Il 07/11/2013 22:51, Peter Maydell ha scritto:
>> > 1. Not all architectures have the behavior: "Address space that is not RAM(and friends)
>> >     is for sure PCI". Only x86 behaves like this (I think).
> 
> More specifically, the x86 pc behaves like this. Other
> x86 based systems could in theory behave differently
> (not that we actually model any, I think).

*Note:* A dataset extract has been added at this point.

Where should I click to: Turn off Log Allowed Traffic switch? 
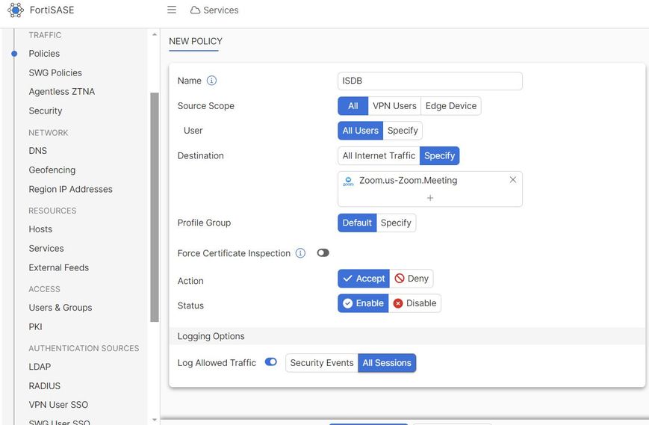point(271,362)
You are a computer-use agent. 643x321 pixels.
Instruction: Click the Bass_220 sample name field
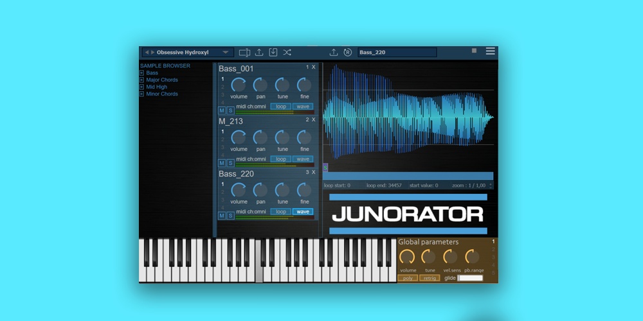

After Marcel's patch, we have changed behavior for at least all boards
that pass get_system_memory() to pci_register_bus or pci_bus_new:

* mips/gt64xxx_pci.c

* pci-host/bonito.c

* pci-host/ppce500.c

* ppc/ppc4xx_pci.c

* sh4/sh_pci.c

These now will not go anymore through unassigned_mem_ops, which is a
behavioral change for MIPS boards (gt64xxx_pci and bonito) at least.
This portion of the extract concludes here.